__What the task asks__.
Repeat the whole listing below exactly as it reads.

----

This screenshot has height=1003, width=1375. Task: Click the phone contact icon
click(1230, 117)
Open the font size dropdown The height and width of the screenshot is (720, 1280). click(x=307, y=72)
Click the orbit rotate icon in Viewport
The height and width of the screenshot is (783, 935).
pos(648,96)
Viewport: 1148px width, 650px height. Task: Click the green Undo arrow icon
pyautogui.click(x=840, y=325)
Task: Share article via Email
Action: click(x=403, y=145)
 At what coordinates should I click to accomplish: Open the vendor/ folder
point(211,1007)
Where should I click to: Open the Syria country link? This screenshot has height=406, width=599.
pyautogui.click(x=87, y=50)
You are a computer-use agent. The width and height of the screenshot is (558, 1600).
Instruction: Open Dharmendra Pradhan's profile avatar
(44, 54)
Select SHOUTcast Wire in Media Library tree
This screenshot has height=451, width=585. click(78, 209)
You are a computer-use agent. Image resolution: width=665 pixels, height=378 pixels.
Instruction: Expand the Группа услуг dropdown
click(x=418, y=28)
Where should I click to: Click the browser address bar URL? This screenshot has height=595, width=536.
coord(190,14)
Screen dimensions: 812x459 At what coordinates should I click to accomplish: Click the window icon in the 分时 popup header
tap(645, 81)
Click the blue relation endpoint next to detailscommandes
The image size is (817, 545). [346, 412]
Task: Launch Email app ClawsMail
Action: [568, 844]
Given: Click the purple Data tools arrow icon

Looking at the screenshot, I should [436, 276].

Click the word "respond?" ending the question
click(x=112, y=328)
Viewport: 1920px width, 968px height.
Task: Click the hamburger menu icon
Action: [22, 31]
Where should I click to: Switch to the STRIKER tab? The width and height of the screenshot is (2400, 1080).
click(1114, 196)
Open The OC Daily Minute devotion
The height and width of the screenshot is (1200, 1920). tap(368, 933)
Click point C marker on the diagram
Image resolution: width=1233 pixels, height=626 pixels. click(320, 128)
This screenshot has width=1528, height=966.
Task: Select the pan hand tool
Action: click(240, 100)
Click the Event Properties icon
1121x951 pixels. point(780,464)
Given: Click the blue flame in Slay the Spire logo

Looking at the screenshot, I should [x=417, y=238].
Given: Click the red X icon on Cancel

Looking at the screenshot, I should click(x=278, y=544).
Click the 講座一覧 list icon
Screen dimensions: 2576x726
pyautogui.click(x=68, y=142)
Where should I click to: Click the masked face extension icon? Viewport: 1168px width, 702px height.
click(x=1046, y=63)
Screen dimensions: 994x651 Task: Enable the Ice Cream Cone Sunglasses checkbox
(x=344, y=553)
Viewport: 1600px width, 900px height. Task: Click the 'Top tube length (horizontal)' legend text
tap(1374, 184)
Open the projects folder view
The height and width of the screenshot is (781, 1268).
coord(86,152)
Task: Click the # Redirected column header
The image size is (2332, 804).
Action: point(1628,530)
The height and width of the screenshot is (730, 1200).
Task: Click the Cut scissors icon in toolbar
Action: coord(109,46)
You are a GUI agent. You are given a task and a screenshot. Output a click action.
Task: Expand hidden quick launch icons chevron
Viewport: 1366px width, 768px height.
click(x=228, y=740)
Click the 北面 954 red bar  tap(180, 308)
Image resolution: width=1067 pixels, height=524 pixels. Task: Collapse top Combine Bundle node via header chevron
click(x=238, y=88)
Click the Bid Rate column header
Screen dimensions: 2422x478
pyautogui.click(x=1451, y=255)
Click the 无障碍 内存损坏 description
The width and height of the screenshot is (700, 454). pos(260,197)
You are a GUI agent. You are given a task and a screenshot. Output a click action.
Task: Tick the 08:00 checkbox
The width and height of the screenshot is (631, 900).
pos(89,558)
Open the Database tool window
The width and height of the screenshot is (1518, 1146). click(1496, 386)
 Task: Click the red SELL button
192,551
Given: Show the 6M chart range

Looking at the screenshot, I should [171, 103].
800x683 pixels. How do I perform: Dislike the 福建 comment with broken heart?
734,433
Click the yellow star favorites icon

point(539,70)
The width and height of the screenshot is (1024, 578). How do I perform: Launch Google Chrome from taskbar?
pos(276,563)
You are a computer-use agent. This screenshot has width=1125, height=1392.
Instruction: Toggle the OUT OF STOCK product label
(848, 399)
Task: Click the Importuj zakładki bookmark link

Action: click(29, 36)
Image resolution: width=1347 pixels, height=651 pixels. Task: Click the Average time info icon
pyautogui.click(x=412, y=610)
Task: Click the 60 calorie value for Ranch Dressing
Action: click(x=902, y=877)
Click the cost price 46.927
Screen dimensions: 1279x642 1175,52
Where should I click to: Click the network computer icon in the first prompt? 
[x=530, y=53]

----

__Result for this exercise__.
This screenshot has height=1003, width=1375. Task: Click the phone contact icon
click(1230, 117)
Open the font size dropdown The height and width of the screenshot is (720, 1280). click(x=307, y=72)
Click the orbit rotate icon in Viewport
The height and width of the screenshot is (783, 935).
pos(648,96)
Viewport: 1148px width, 650px height. Task: Click the green Undo arrow icon
pyautogui.click(x=840, y=325)
Task: Share article via Email
Action: click(x=403, y=145)
 At what coordinates should I click to accomplish: Open the vendor/ folder
point(211,1007)
Where should I click to: Open the Syria country link? This screenshot has height=406, width=599.
pyautogui.click(x=87, y=50)
You are a computer-use agent. The width and height of the screenshot is (558, 1600).
Instruction: Open Dharmendra Pradhan's profile avatar
(44, 54)
Select SHOUTcast Wire in Media Library tree
This screenshot has height=451, width=585. click(78, 209)
You are a computer-use agent. Image resolution: width=665 pixels, height=378 pixels.
Instruction: Expand the Группа услуг dropdown
click(x=418, y=28)
Where should I click to: Click the browser address bar URL? This screenshot has height=595, width=536.
coord(190,14)
Screen dimensions: 812x459 At what coordinates should I click to accomplish: Click the window icon in the 分时 popup header
tap(645, 81)
Click the blue relation endpoint next to detailscommandes
The image size is (817, 545). [346, 412]
Task: Launch Email app ClawsMail
Action: [568, 844]
Given: Click the purple Data tools arrow icon

Looking at the screenshot, I should [436, 276].

Click the word "respond?" ending the question
click(x=112, y=328)
Viewport: 1920px width, 968px height.
Task: Click the hamburger menu icon
Action: [22, 31]
Where should I click to: Switch to the STRIKER tab? The width and height of the screenshot is (2400, 1080).
click(1114, 196)
Open The OC Daily Minute devotion
The height and width of the screenshot is (1200, 1920). tap(368, 933)
Click point C marker on the diagram
Image resolution: width=1233 pixels, height=626 pixels. click(320, 128)
This screenshot has width=1528, height=966.
Task: Select the pan hand tool
Action: click(240, 100)
Click the Event Properties icon
1121x951 pixels. point(780,464)
Given: Click the blue flame in Slay the Spire logo

Looking at the screenshot, I should [x=417, y=238].
Given: Click the red X icon on Cancel

Looking at the screenshot, I should click(x=278, y=544).
Click the 講座一覧 list icon
Screen dimensions: 2576x726
pyautogui.click(x=68, y=142)
Where should I click to: Click the masked face extension icon? Viewport: 1168px width, 702px height.
click(x=1046, y=63)
Screen dimensions: 994x651 Task: Enable the Ice Cream Cone Sunglasses checkbox
(x=344, y=553)
Viewport: 1600px width, 900px height. Task: Click the 'Top tube length (horizontal)' legend text
tap(1374, 184)
Open the projects folder view
The height and width of the screenshot is (781, 1268).
coord(86,152)
Task: Click the # Redirected column header
The image size is (2332, 804).
Action: point(1628,530)
The height and width of the screenshot is (730, 1200).
Task: Click the Cut scissors icon in toolbar
Action: coord(109,46)
You are a GUI agent. You are given a task and a screenshot. Output a click action.
Task: Expand hidden quick launch icons chevron
Viewport: 1366px width, 768px height.
click(x=228, y=740)
Click the 北面 954 red bar  tap(180, 308)
Image resolution: width=1067 pixels, height=524 pixels. Task: Collapse top Combine Bundle node via header chevron
click(x=238, y=88)
Click the Bid Rate column header
Screen dimensions: 2422x478
pyautogui.click(x=1451, y=255)
Click the 无障碍 内存损坏 description
The width and height of the screenshot is (700, 454). pos(260,197)
You are a GUI agent. You are given a task and a screenshot. Output a click action.
Task: Tick the 08:00 checkbox
The width and height of the screenshot is (631, 900).
pos(89,558)
Open the Database tool window
The width and height of the screenshot is (1518, 1146). click(1496, 386)
 Task: Click the red SELL button
192,551
Given: Show the 6M chart range

Looking at the screenshot, I should [171, 103].
800x683 pixels. How do I perform: Dislike the 福建 comment with broken heart?
734,433
Click the yellow star favorites icon

point(539,70)
The width and height of the screenshot is (1024, 578). How do I perform: Launch Google Chrome from taskbar?
pos(276,563)
You are a computer-use agent. This screenshot has width=1125, height=1392.
Instruction: Toggle the OUT OF STOCK product label
(848, 399)
Task: Click the Importuj zakładki bookmark link

Action: click(29, 36)
Image resolution: width=1347 pixels, height=651 pixels. Task: Click the Average time info icon
pyautogui.click(x=412, y=610)
Task: Click the 60 calorie value for Ranch Dressing
Action: click(x=902, y=877)
Click the cost price 46.927
Screen dimensions: 1279x642 1175,52
Where should I click to: Click the network computer icon in the first prompt? 
[x=530, y=53]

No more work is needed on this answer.